● **VORLIEGENDER TEXT**:

● ● ● ● ●

Weniger Geschmackssache als vielmehr problematisch war das Dirigat von David Zinman, dem Chefdirigent des Tonhalle-Orchesters Zürich, der an diesem Abend zum ersten Mal am Pult des Züricher Opernorchesters stand. Zwar konnte er einen transparenten Orchesterklang mit seinen stark gedehnten Tempi produzieren, strapazierte dabei aber Orchestermusiker und Sänger, beraubte die normalerweise zündenden Musiknummern Offenbachs ihrer aufregenden Wirkung und tat damit dem müde werdenden Publikum keinen Gefallen. Schon zu Beginn waren Koordinationsschwierigkeiten zwischen Orchester und Bühne unüberhörbar. Fast meinte man, er würde auf den Einsatz der Sänger warten, um dann hinterher zu dirigieren.
Das Orchester der Oper Zürich tat unter diesen Umständen sein Bestes und spielte wunderschön, kann aber viel mehr. Analoges gilt für den Chor und viele der Solisten, darunter auch Michelle Breedt (La Muse/ Nicklausse), die in dieser Inszenierung einen wenig bleibenden Eindruck hinterließ.
 
Sen Guo erfolgreich für Elena Mosuc

Wie schon als Zerbinetta in der aktuellen Ariadne-Aufführungsserie konnte Einspringerin Sen Guo  den meisten Applaus des Abends mit einem erstklassigen Vortrag der technisch höchst anspruchsvollen Olympia-Arie verbuchen. Sie sang diese Arie bereits vor vielen Jahren in der Tonhalle Zürich, gab aber ansonsten Ihr Spontan-Debüt in dieser Rolle.
Hier konnte einem die ursprünglich für alle vier Frauenrollen (Stella/Olympia/Antonia/Giulietta) vorgesehene Elena Mosuc besonders leid tun, ist doch ihr Debüt an der New Yorker MET im Oktober mit genau dieser Olympia-Rolle geplant. Eine Stimmbandentzündung zwang sie, sich auf das Sprechen der Dialoge und die schauspielerische Gestaltung zu beschränken, was ihr famos gelang, vor allem als überdrehte Marilyn-Monroe-Olympia-Puppe.

● ● ● ● ●

● **ZU UNTERSUCHENDE DATEN**:
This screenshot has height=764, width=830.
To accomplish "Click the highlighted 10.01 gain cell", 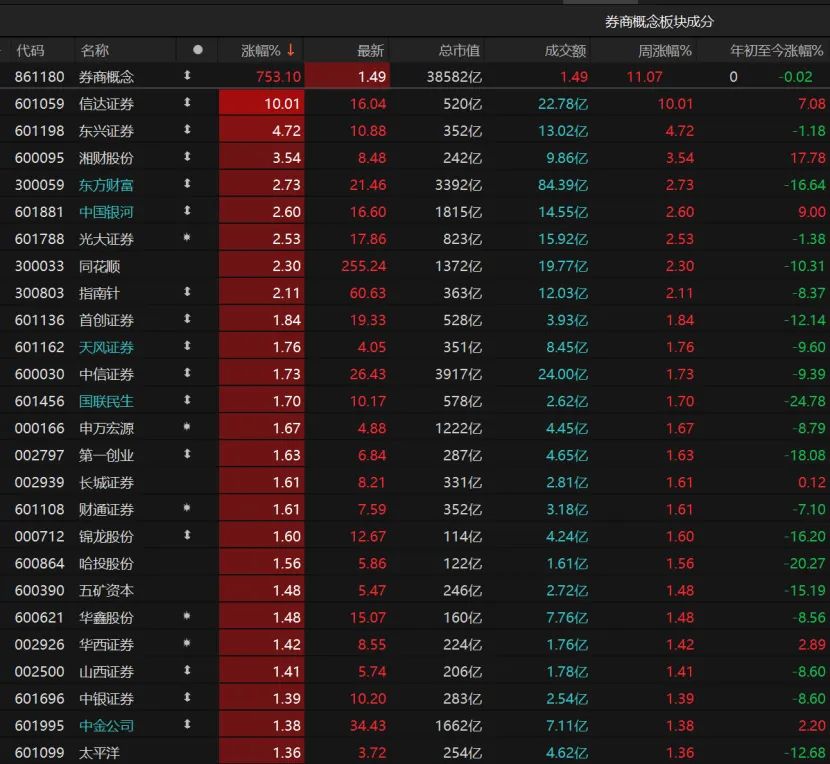I will pos(261,103).
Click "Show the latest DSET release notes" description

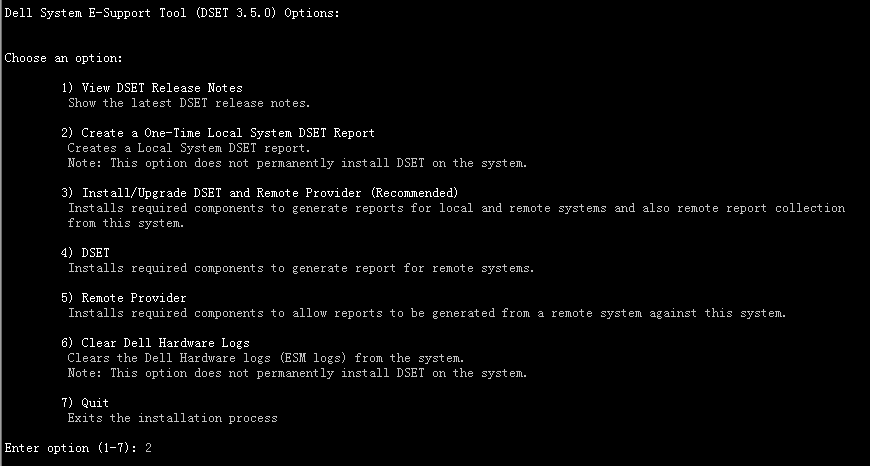(189, 102)
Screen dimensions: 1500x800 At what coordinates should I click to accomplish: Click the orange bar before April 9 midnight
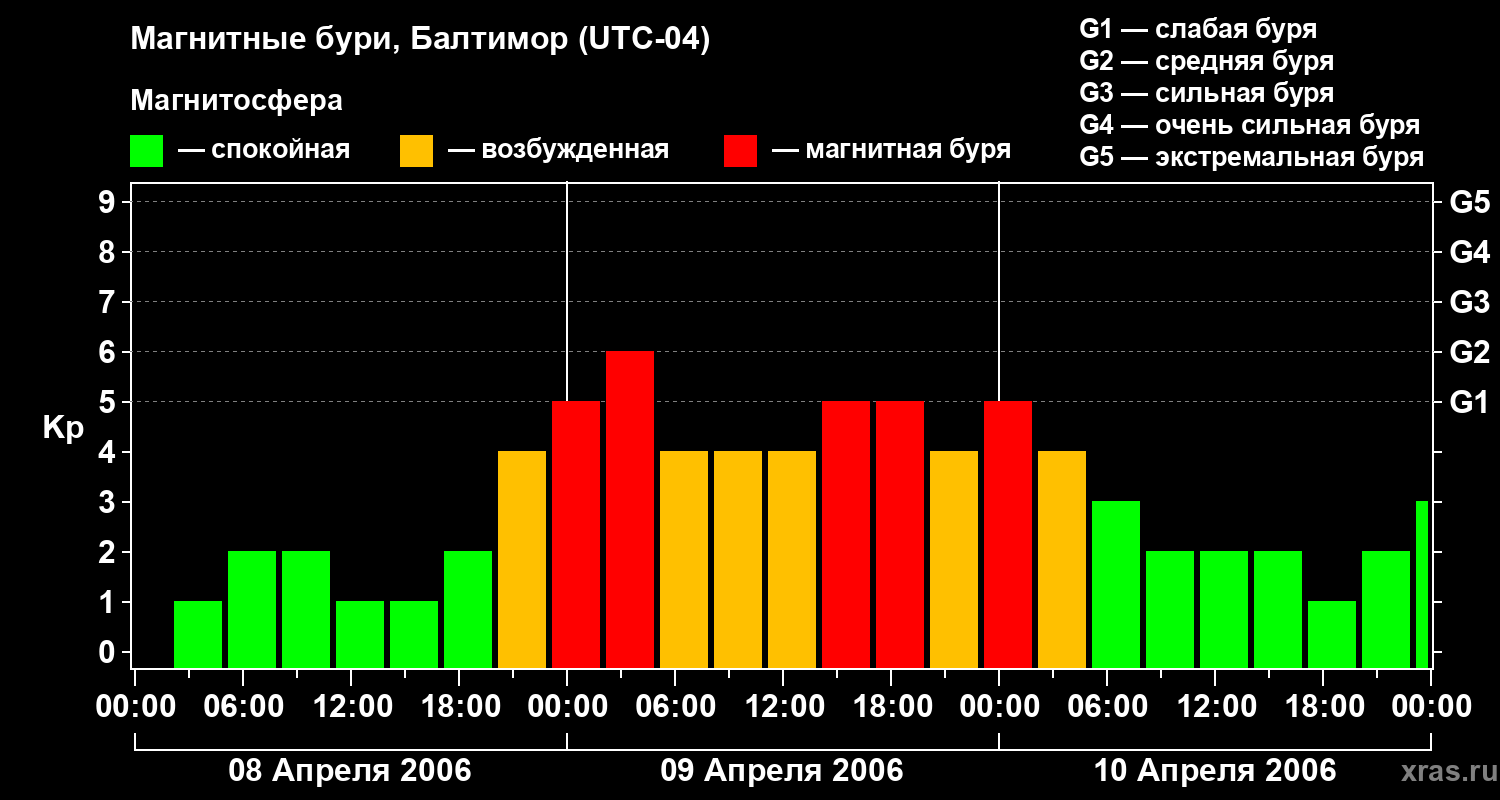click(522, 560)
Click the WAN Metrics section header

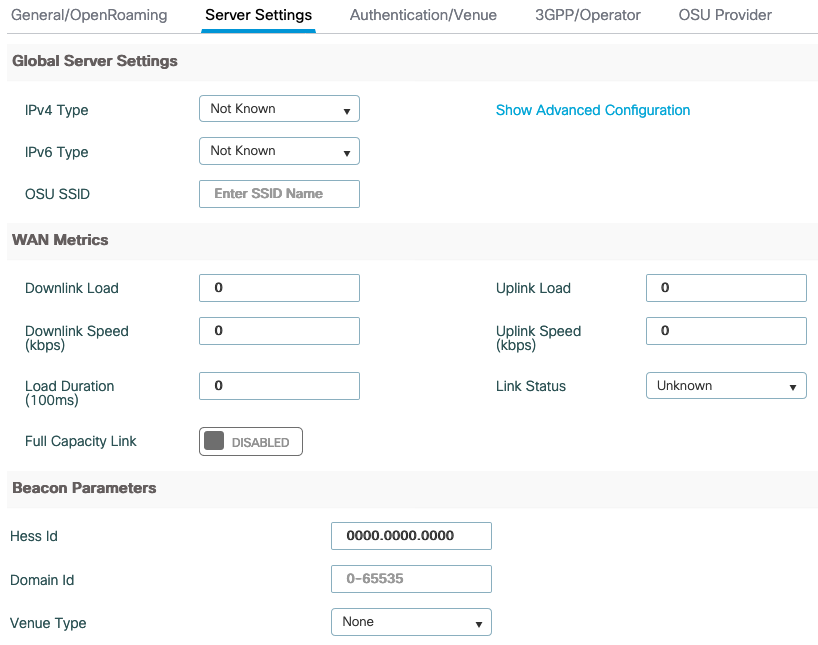click(x=60, y=240)
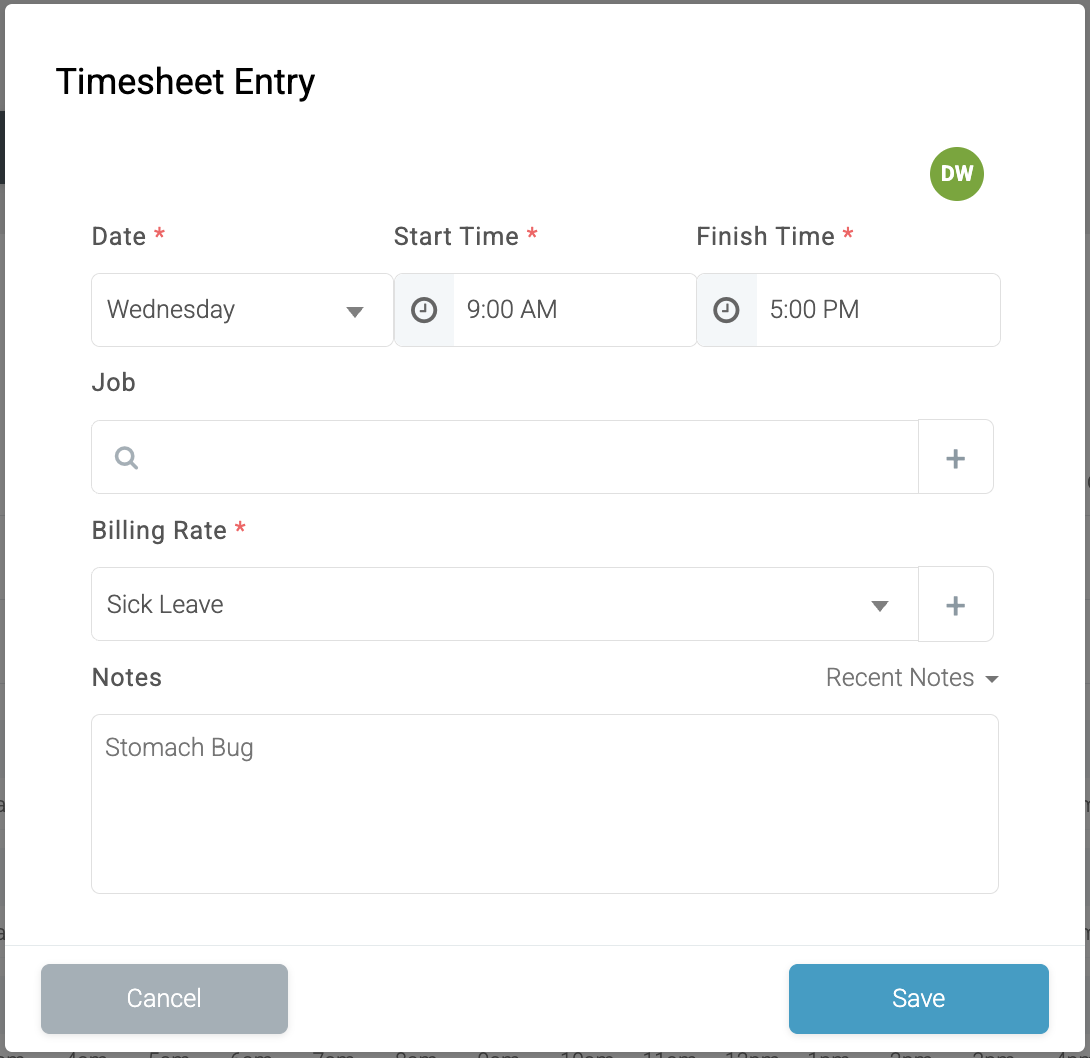Open the Wednesday date dropdown
1090x1058 pixels.
(242, 310)
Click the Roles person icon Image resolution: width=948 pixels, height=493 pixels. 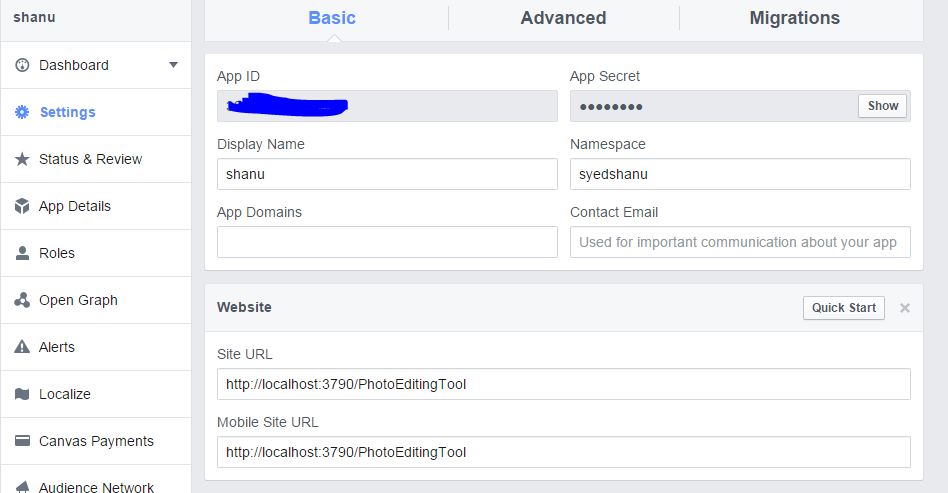(x=22, y=253)
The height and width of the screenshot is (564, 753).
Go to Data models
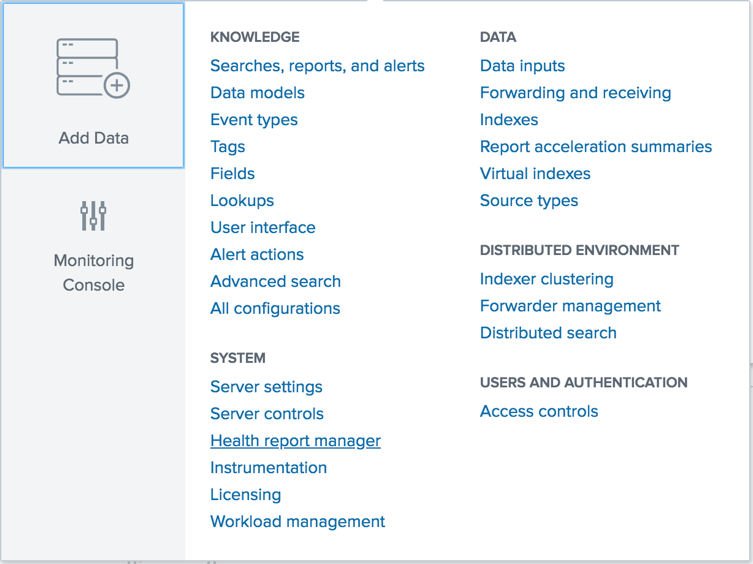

● ● ● ● ●

● **AUFGABEN**:
(A) Laut der Opernkritik zwang welche Erkrankung Elena Mosuc, sich auf das Sprechen der Dialoge und die schauspielerische Gestaltung zu beschränken?
(B) Geben Sie aus der Opernkritik den Abschnitt wieder, der mit den Worten „Das Orchester der“ beginnt und mit „bleibenden Eindruck hinterließ.“ endet.

● **LÖSUNGEN**:
(A) Eine Stimmbandentzündung.

(B)
Das Orchester der Oper Zürich tat unter diesen Umständen sein Bestes und spielte wunderschön, kann aber viel mehr. Analoges gilt für den Chor und viele der Solisten, darunter auch Michelle Breedt (La Muse/ Nicklausse), die in dieser Inszenierung einen wenig bleibenden Eindruck hinterließ.